"""

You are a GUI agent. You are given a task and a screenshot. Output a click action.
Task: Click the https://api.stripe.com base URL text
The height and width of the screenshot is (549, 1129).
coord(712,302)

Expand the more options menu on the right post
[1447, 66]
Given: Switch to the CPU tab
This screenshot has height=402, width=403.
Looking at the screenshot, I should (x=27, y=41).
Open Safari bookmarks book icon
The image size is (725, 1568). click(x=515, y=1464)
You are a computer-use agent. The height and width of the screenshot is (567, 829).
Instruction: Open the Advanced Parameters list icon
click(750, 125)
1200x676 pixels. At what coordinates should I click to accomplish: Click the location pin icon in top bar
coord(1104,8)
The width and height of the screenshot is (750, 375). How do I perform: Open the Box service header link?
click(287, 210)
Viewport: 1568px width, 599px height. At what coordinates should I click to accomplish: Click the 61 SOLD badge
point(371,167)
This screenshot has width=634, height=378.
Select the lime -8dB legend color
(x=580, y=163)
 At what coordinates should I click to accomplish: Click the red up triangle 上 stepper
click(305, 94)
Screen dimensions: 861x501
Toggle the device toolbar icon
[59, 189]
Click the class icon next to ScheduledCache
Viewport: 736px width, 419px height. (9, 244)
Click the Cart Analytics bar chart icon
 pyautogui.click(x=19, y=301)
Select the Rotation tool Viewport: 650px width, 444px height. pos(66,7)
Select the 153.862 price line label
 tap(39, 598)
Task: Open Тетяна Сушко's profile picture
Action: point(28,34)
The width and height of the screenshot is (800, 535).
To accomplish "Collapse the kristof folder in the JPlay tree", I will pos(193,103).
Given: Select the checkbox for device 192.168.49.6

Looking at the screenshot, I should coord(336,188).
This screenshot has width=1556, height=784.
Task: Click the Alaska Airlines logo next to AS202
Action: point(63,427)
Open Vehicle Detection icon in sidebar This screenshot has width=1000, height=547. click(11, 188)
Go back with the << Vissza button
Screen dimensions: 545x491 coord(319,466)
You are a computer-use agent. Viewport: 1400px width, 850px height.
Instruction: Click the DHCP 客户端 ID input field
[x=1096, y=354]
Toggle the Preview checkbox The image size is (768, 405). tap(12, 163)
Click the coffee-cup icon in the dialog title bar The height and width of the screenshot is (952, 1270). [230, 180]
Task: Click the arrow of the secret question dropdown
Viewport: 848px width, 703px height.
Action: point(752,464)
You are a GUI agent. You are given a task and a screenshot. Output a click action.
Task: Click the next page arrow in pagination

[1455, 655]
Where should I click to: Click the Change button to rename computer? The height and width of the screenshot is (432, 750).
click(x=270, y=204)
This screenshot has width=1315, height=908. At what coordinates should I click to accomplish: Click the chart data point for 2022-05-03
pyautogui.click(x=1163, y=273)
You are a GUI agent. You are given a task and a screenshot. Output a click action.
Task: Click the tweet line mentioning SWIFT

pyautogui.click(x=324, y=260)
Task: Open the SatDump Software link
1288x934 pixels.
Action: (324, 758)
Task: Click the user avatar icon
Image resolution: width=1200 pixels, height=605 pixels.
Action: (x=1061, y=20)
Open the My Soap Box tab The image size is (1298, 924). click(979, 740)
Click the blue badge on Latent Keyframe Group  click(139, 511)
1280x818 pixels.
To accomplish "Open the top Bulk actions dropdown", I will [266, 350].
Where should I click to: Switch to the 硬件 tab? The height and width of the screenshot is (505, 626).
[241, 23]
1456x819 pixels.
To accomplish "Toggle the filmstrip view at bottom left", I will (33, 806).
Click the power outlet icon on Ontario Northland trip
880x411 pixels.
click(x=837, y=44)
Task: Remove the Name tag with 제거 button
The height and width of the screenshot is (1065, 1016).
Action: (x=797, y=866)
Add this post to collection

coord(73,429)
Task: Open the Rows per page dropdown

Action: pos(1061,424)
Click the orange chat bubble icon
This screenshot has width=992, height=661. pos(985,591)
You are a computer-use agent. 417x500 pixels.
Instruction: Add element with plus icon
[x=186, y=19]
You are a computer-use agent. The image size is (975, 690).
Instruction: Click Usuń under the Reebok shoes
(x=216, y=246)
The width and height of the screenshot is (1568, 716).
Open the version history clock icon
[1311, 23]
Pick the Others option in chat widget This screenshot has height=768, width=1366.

"""

— CHALLENGE —
Put every non-blank line of the records above into a Markdown table with the columns Row and Line, numbering the rows in order.

— SOLUTION TO THIS TASK —
| Row | Line |
|---|---|
| 1 | You are a GUI agent. You are given a task and a screenshot. Output a click action. |
| 2 | Task: Click the https://api.stripe.com base URL text |
| 3 | The height and width of the screenshot is (549, 1129). |
| 4 | coord(712,302) |
| 5 | Expand the more options menu on the right post |
| 6 | [1447, 66] |
| 7 | Given: Switch to the CPU tab |
| 8 | This screenshot has height=402, width=403. |
| 9 | Looking at the screenshot, I should (x=27, y=41). |
| 10 | Open Safari bookmarks book icon |
| 11 | The image size is (725, 1568). click(x=515, y=1464) |
| 12 | You are a computer-use agent. The height and width of the screenshot is (567, 829). |
| 13 | Instruction: Open the Advanced Parameters list icon |
| 14 | click(750, 125) |
| 15 | 1200x676 pixels. At what coordinates should I click to accomplish: Click the location pin icon in top bar |
| 16 | coord(1104,8) |
| 17 | The width and height of the screenshot is (750, 375). How do I perform: Open the Box service header link? |
| 18 | click(287, 210) |
| 19 | Viewport: 1568px width, 599px height. At what coordinates should I click to accomplish: Click the 61 SOLD badge |
| 20 | point(371,167) |
| 21 | This screenshot has width=634, height=378. |
| 22 | Select the lime -8dB legend color |
| 23 | (x=580, y=163) |
| 24 |  At what coordinates should I click to accomplish: Click the red up triangle 上 stepper |
| 25 | click(305, 94) |
| 26 | Screen dimensions: 861x501 |
| 27 | Toggle the device toolbar icon |
| 28 | [59, 189] |
| 29 | Click the class icon next to ScheduledCache |
| 30 | Viewport: 736px width, 419px height. (9, 244) |
| 31 | Click the Cart Analytics bar chart icon |
| 32 |  pyautogui.click(x=19, y=301) |
| 33 | Select the Rotation tool Viewport: 650px width, 444px height. pos(66,7) |
| 34 | Select the 153.862 price line label |
| 35 |  tap(39, 598) |
| 36 | Task: Open Тетяна Сушко's profile picture |
| 37 | Action: point(28,34) |
| 38 | The width and height of the screenshot is (800, 535). |
| 39 | To accomplish "Collapse the kristof folder in the JPlay tree", I will pos(193,103). |
| 40 | Given: Select the checkbox for device 192.168.49.6 |
| 41 | Looking at the screenshot, I should coord(336,188). |
| 42 | This screenshot has width=1556, height=784. |
| 43 | Task: Click the Alaska Airlines logo next to AS202 |
| 44 | Action: point(63,427) |
| 45 | Open Vehicle Detection icon in sidebar This screenshot has width=1000, height=547. click(11, 188) |
| 46 | Go back with the << Vissza button |
| 47 | Screen dimensions: 545x491 coord(319,466) |
| 48 | You are a computer-use agent. Viewport: 1400px width, 850px height. |
| 49 | Instruction: Click the DHCP 客户端 ID input field |
| 50 | [x=1096, y=354] |
| 51 | Toggle the Preview checkbox The image size is (768, 405). tap(12, 163) |
| 52 | Click the coffee-cup icon in the dialog title bar The height and width of the screenshot is (952, 1270). [230, 180] |
| 53 | Task: Click the arrow of the secret question dropdown |
| 54 | Viewport: 848px width, 703px height. |
| 55 | Action: point(752,464) |
| 56 | You are a GUI agent. You are given a task and a screenshot. Output a click action. |
| 57 | Task: Click the next page arrow in pagination |
| 58 | [1455, 655] |
| 59 | Where should I click to: Click the Change button to rename computer? The height and width of the screenshot is (432, 750). |
| 60 | click(x=270, y=204) |
| 61 | This screenshot has width=1315, height=908. At what coordinates should I click to accomplish: Click the chart data point for 2022-05-03 |
| 62 | pyautogui.click(x=1163, y=273) |
| 63 | You are a GUI agent. You are given a task and a screenshot. Output a click action. |
| 64 | Task: Click the tweet line mentioning SWIFT |
| 65 | pyautogui.click(x=324, y=260) |
| 66 | Task: Open the SatDump Software link |
| 67 | 1288x934 pixels. |
| 68 | Action: (324, 758) |
| 69 | Task: Click the user avatar icon |
| 70 | Image resolution: width=1200 pixels, height=605 pixels. |
| 71 | Action: (x=1061, y=20) |
| 72 | Open the My Soap Box tab The image size is (1298, 924). click(979, 740) |
| 73 | Click the blue badge on Latent Keyframe Group  click(139, 511) |
| 74 | 1280x818 pixels. |
| 75 | To accomplish "Open the top Bulk actions dropdown", I will [266, 350]. |
| 76 | Where should I click to: Switch to the 硬件 tab? The height and width of the screenshot is (505, 626). |
| 77 | [241, 23] |
| 78 | 1456x819 pixels. |
| 79 | To accomplish "Toggle the filmstrip view at bottom left", I will (33, 806). |
| 80 | Click the power outlet icon on Ontario Northland trip |
| 81 | 880x411 pixels. |
| 82 | click(x=837, y=44) |
| 83 | Task: Remove the Name tag with 제거 button |
| 84 | The height and width of the screenshot is (1065, 1016). |
| 85 | Action: (x=797, y=866) |
| 86 | Add this post to collection |
| 87 | coord(73,429) |
| 88 | Task: Open the Rows per page dropdown |
| 89 | Action: pos(1061,424) |
| 90 | Click the orange chat bubble icon |
| 91 | This screenshot has width=992, height=661. pos(985,591) |
| 92 | You are a computer-use agent. 417x500 pixels. |
| 93 | Instruction: Add element with plus icon |
| 94 | [x=186, y=19] |
| 95 | You are a computer-use agent. The image size is (975, 690). |
| 96 | Instruction: Click Usuń under the Reebok shoes |
| 97 | (x=216, y=246) |
| 98 | The width and height of the screenshot is (1568, 716). |
| 99 | Open the version history clock icon |
| 100 | [1311, 23] |
| 101 | Pick the Others option in chat widget This screenshot has height=768, width=1366. |